What to produce:
How many lines in the records below contain the string "This", matching case exactly? Reply with the number alone.

Records for finding items:
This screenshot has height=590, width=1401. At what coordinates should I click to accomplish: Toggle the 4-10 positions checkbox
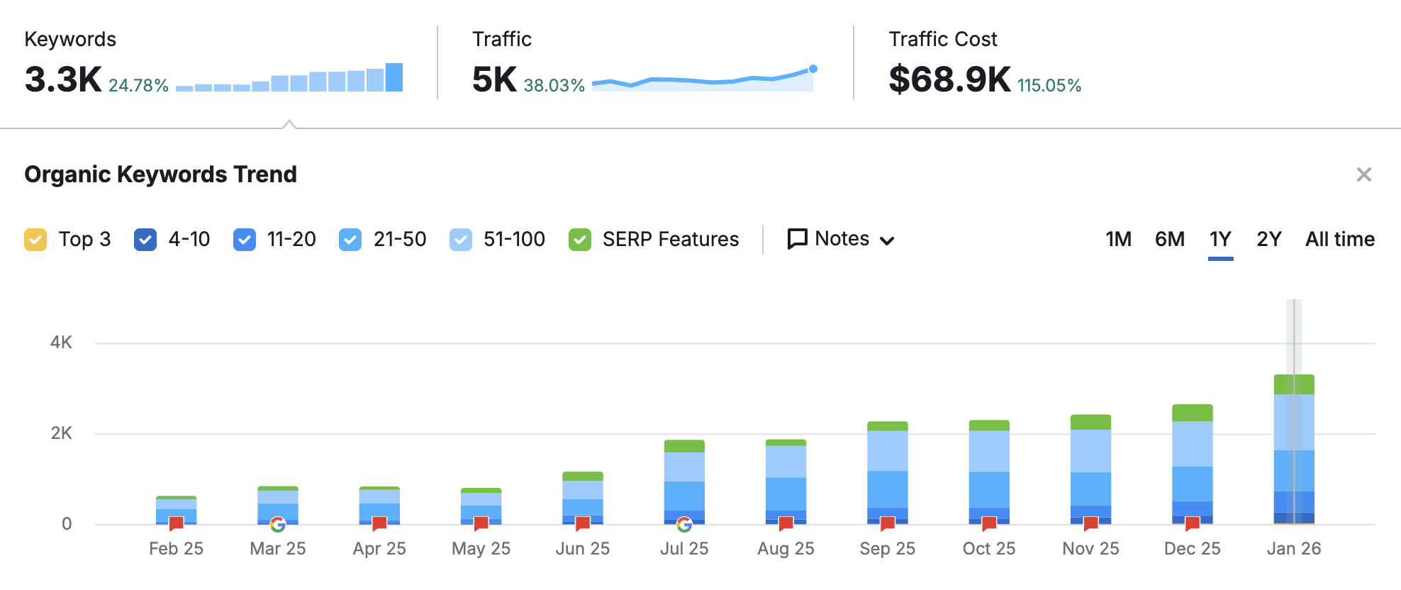click(145, 240)
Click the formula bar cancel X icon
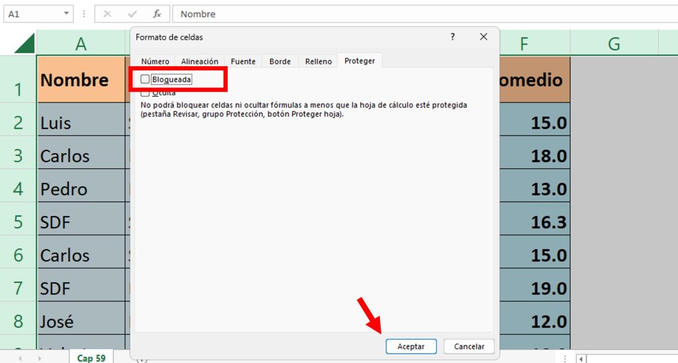678x363 pixels. click(107, 14)
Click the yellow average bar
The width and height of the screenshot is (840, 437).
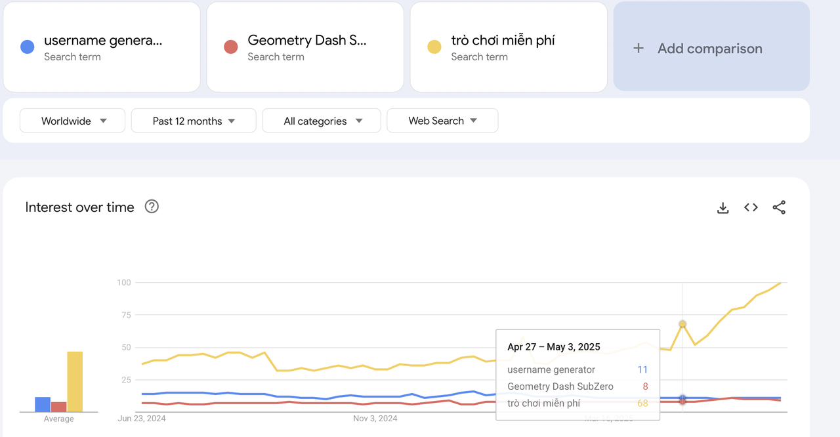75,382
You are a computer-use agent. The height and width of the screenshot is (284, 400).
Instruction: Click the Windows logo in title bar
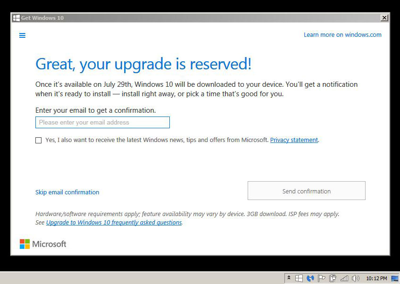[16, 18]

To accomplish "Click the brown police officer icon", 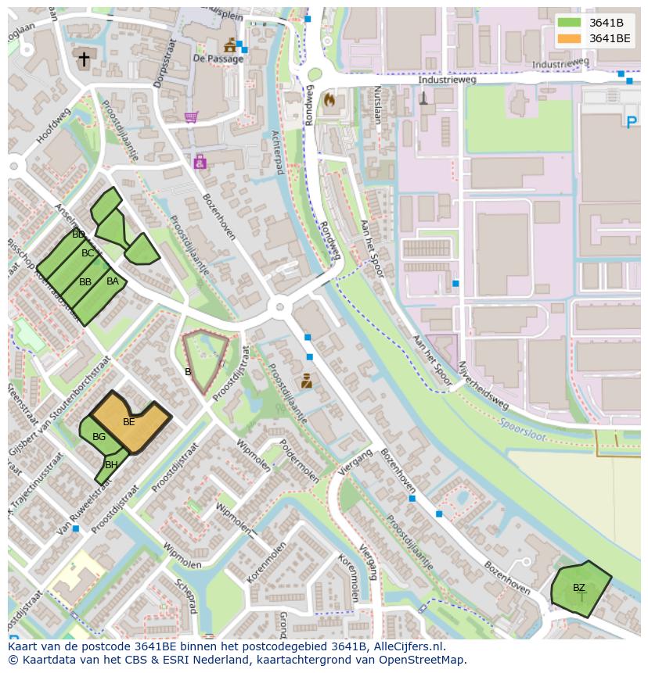I will tap(306, 381).
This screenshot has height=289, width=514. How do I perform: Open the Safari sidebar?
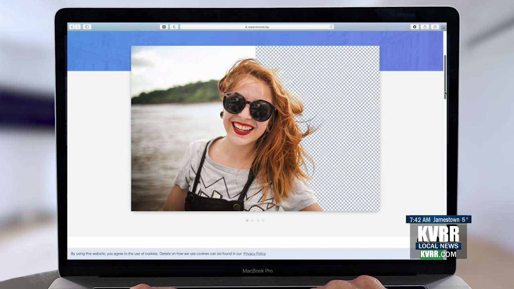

Response below:
2